We rated this hospital as requires improvement overall. This was because:

  • At the time of our inspection there were insufficient numbers of staff deployed in theatre in accordance with the association of perioperative practitioners (AFPP) guidelines. Action was being taken to improve this.

  • Staff were not adhering to the controlled drugs regulations 2001 when controlled drugs were being administered.

  • Hospital staff were not consistently implementing the World Health Organisation (WHO) surgical safety checklist for the administration of joint injections, to ensure safety checks were completed.

  • Staff at the hospital were not fully implementing the controls to mitigate the risk to patients who were identified as at an increased risk of bleeding.

  • Competency assessments had not been fully completed and documented appropriately for staff undertaking the role of the surgical first assistant

  • Risks and areas of poor compliance were not always correctly identified or dealt with in a timely way.

  • Medicines were not consistently stored within the recommended temperature range and any variation in this was not always acted upon appropriately.

  • Compliance rates with some specific key training areas was low.

  • One department had not reported clinical and non-clinical incidents on the electronic system to ensure improvements could be made when needed.

  • Department of Health standards were not being met in respect of the provision of hand wash basins within patient areas.

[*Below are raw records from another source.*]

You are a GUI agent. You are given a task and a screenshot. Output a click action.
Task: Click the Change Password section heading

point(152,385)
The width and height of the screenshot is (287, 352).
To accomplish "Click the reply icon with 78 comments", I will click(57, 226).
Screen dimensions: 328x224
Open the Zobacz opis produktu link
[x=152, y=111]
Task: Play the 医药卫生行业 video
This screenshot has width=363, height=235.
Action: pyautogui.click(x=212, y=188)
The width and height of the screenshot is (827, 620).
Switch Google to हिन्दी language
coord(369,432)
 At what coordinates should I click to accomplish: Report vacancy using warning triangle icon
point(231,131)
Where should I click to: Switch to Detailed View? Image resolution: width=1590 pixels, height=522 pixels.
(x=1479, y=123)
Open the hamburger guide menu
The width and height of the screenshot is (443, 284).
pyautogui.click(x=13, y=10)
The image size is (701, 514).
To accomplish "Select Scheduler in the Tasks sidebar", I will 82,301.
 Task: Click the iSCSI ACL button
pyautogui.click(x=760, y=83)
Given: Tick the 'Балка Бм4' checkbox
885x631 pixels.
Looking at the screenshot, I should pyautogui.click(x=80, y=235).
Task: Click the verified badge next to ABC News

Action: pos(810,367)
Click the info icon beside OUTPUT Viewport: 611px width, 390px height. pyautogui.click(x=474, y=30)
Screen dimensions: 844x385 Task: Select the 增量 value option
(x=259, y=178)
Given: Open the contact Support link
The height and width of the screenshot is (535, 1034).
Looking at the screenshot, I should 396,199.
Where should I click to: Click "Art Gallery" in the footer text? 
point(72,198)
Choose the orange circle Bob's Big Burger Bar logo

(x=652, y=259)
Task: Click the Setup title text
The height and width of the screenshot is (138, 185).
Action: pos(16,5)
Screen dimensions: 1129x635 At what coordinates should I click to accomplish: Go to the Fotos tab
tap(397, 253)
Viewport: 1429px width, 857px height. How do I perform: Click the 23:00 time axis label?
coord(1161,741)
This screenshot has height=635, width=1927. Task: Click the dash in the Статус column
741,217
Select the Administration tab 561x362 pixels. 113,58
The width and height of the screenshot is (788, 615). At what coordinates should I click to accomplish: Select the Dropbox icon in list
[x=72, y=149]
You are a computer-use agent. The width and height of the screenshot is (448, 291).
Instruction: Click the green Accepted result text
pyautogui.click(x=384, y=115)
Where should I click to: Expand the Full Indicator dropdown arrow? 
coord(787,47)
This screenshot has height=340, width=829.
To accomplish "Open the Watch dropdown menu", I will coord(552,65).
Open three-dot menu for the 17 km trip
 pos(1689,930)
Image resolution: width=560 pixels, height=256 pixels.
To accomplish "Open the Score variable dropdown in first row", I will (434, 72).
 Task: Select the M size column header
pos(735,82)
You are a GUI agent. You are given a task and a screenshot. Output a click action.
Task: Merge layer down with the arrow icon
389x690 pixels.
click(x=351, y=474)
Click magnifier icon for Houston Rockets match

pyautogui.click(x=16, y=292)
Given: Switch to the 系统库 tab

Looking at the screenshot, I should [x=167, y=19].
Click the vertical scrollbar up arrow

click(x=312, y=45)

  • There was no equipment checklist for theatre to ensure equipment was checked appropriately prior to surgery being undertaken.

  • Control of substances hazardous to health (COSHH) legislation was not consistently followed when storing flammable liquids.

  • Theatre access was not restricted, therefore there was a potential that unauthorised persons were able to enter unsupervised.

  • Consultant signatures were not consistently timed and dated in all patient records.

  • The ‘sign out’ phase of the World Health Organisation (WHO) surgical safety checklist was not always being completed following surgical procedures.

  • Staff we spoke with were unaware of any policy or standard operating procedure to provide guidance on appropriate staffing levels. Additionally, there was no escalation guidance for staff to ensure it was clear when a manager should be contacted during out of hours.

  • Compliance with fasting guidance prior to surgery was not consistent.

  • There was a low level of compliance in completion of annual staff appraisals to ensure their performance was reviewed and improvements made where needed.

  • There was a lack of clarity in the records we reviewed if the two week ‘cool off’ period was adhered to for patients undergoing cosmetic surgery.

  • The hospital had not adapted facilities to support people living with dementia.

  • The monitoring of governance processes was not robust.

  • A new corporate risk register had been recently introduced in the hospital and staff were not yet familiar with the management of the documentation.

However:

  • In the outpatients department there were sufficient numbers of nursing and support staff to meet patients’ needs and we observed effective multidisciplinary working by competent staff

  • We saw that care and treatment was provided in a kind, compassionate way. Staff treated all patients with dignity and respect during their time at the hospital.

  • We found suitable medical cover at all times from a resident medical officer and on-call consultants and noted arrangements for consultants to provide cover for absent colleagues.

  • There was an effective system for managing complaints and concerns.

  • There was an open culture with staff able to raise concerns or issues.

Following this inspection, we told the provider that it must take some actions to comply with the regulations and that it should make other improvements, even though a regulation had not been breached, to help the service improve. We also issued the provider with six requirement notices that affected both surgery and outpatients and diagnostic services.